Mayco has recently been hired as a security consultant for a well-known software company. At the moment, he’s working on his first assignment – trying to determine which of the company’s servers would be the best targets for potential attackers. It is a bit difficult, though, because some of the servers “trust” some of the others. If an attacker compromises a server, he or she can also freely access all servers that trust it (and servers that trust them, and so on).
By definition, the importance of a server S is the number of servers the attacker would be able to access if he compromised S. The most important servers are those with the highest importance. (Note that there can be more than one most important server. This is also illustrated in the example below.)
Problem specification
The network consists of N computers, numbered 1 to N, inclusive. The trust between computers is described by M ordered pairs (A,B) of numbers, denoting that computer A trusts computer B. The trust is not assumed to be mutual – i.e., if a computer A trusts computer B, it does not necessarily imply that computer B trusts computer A.
Input
The first line of the input file contains an integer T specifying the number of test cases. Each test case is preceded by a blank line.

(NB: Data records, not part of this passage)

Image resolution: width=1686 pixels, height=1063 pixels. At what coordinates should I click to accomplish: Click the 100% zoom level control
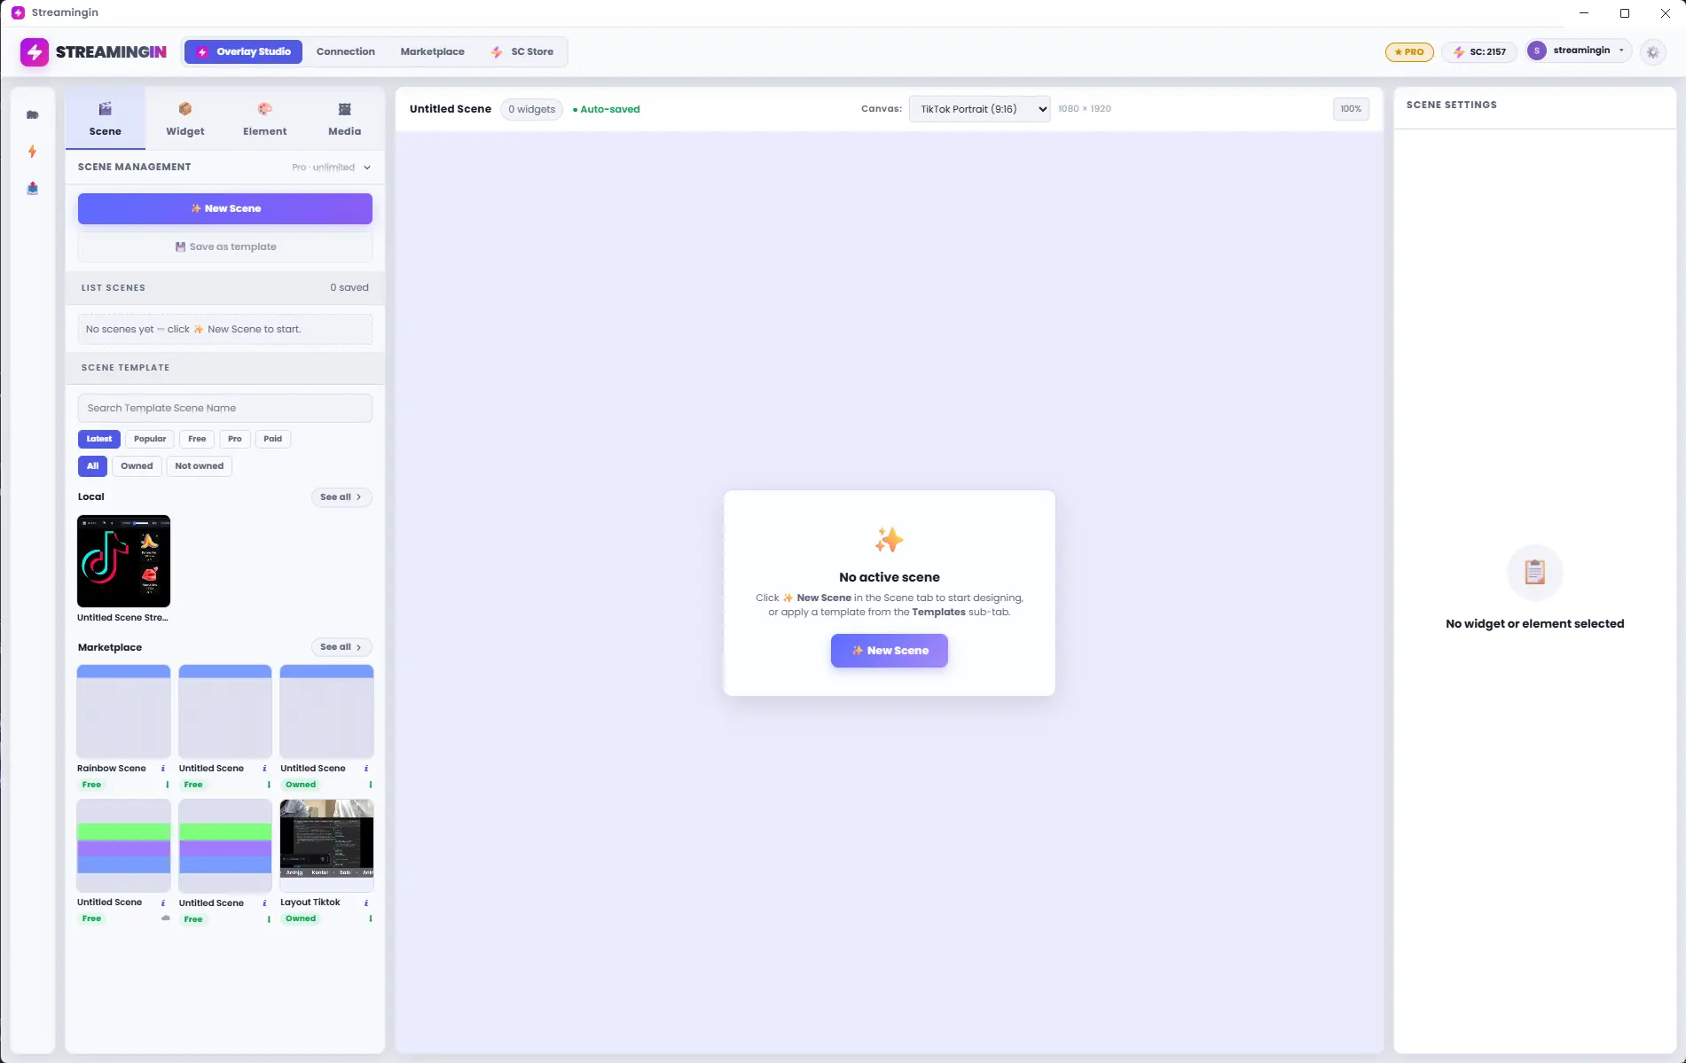click(x=1351, y=109)
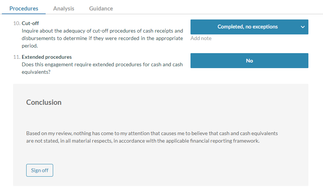Click the Conclusion heading
Image resolution: width=323 pixels, height=189 pixels.
pos(44,102)
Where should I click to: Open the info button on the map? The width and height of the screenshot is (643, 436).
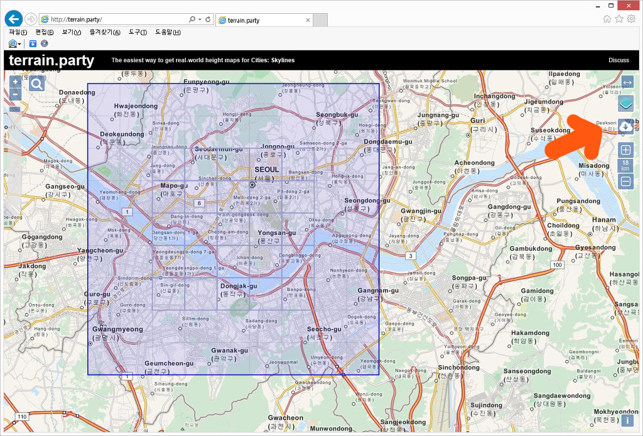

Each test case starts with a line containing the numbers N and M.(1<=n<=10000,0<=M<100000) Each of the following M lines contains two integers, A and B, denoting that computer A trusts computer B.
Output
For each test case, the output shall contain one line with the numbers of all of the most important servers. The numbers must be listed in increasing order and separated by single spaces.
sample input
2
5 4
3 1
3 2
4 3
5 3
6 5
1 2
2 3
3 1
1 4
5 6
sample output
1 2
4
hint
In the first test case, compromising one of the servers 1 and 2 gives us access to the entire network.
In the second test case, compromising server 4 gives us access to servers 1, 2, and 3. All other servers are less important.